Sunday, June 21, 2015

Salt Flats

The Bonneville Salt Flats are punctuation to Utah's mountainous landscape. God hit a hard return here, leaving nothing but blank space between paragraphs. It has so much nowhere and has such a vastness of empty, that the negative space itself begins to hold substance. It's justified as a destination.


We drove out there last weekend, to watch the sunset, see the stars and have what Camilla deemed "a post-apocalyptic picnic." Because the apocalypse would surely leave a landscape as desolate and otherworldly as this one. 

The longer I've lived in Utah, the more I've fallen in love with it. The diversity of landscapes never ceases to astonish me. Within a 200 mile radius of my front door there is red rock, salt flats, the dense forests and lakes of the high Uintas, there are hot springs, and sand dunes and peaks still dusted in snow.

It took us about two hours to get this place, splitting gas costs $9 each. We got to feel the strange coarse texture of salt under bare feet, and star-gazed under of one of the widest skies I've ever seen. I begin thinking back on what I allocate my time to. Two hours of netflix happens easily, two hours through the course of the day on my phone, two hours spent deciding what to wear for a date, two hours procrastinating going on a run.... Days spent in reoccurring patterns, so that tomorrow and today are so much the same that they easily become indistinguishable as yesterdays.

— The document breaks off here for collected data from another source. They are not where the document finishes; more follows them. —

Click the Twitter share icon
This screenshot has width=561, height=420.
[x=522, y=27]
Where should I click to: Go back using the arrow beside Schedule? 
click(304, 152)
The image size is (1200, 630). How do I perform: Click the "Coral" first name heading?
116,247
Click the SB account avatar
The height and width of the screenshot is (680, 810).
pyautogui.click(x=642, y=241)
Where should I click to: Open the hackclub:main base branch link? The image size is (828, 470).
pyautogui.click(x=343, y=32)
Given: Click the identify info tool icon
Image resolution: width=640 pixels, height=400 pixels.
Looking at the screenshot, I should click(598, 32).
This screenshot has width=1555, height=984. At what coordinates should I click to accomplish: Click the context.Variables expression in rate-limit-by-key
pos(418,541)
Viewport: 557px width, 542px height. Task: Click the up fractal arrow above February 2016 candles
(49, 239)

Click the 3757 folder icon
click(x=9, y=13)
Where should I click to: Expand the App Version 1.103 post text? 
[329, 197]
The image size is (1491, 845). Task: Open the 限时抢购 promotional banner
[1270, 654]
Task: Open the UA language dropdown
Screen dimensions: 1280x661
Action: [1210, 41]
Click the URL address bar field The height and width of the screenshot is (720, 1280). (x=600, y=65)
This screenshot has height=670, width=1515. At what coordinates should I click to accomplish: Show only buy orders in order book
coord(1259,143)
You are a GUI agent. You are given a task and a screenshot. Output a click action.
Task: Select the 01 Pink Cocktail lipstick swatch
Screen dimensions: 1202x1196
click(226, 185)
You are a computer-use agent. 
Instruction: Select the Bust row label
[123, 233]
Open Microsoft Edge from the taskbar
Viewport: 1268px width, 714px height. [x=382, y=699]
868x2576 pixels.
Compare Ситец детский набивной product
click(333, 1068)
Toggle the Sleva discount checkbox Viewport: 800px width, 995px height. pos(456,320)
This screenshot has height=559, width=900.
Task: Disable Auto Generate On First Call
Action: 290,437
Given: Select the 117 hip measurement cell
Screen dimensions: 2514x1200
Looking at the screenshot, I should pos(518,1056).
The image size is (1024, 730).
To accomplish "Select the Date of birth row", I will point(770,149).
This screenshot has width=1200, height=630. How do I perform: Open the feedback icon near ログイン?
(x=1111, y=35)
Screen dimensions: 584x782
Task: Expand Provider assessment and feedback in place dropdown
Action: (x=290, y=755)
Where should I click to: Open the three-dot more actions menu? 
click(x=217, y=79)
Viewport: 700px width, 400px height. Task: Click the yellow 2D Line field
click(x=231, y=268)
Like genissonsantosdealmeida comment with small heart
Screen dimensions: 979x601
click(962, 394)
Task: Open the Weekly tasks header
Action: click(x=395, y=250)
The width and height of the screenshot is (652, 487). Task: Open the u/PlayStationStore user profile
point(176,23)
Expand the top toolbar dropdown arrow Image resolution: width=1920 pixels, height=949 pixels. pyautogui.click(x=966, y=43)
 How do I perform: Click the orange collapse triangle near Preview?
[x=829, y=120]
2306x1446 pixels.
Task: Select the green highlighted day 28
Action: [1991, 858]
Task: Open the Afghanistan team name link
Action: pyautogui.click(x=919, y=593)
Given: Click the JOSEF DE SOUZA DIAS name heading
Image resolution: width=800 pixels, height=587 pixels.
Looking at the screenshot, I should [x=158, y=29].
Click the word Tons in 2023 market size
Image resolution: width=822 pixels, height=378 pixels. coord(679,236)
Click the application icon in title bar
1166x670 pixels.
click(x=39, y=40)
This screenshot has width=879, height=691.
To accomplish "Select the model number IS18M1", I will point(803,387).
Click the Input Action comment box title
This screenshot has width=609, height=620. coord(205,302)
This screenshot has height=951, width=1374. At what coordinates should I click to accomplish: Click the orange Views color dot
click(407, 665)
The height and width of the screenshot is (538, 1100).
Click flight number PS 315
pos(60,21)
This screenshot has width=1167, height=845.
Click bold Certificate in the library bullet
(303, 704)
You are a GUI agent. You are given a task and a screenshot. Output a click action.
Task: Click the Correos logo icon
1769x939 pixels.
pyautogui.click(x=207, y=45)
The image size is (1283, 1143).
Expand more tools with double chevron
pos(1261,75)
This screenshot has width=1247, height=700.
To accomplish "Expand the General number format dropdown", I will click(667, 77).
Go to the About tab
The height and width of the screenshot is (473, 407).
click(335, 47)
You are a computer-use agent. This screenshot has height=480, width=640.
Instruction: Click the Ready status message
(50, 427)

I took a pause there on the flats, took some space of mind. As dark settled, my friend Kyle reminded us that all the planets in the solar system lined up radius to radius still wouldn't bridge the gap from the Earth to the Moon. I'm humbled by that, and humbled at how inconsequential the size of this  plain of salt is in comparison to that distance. I'm humbled by how lengthy a single day can seem, and at the same time humbled by the brevity of a life.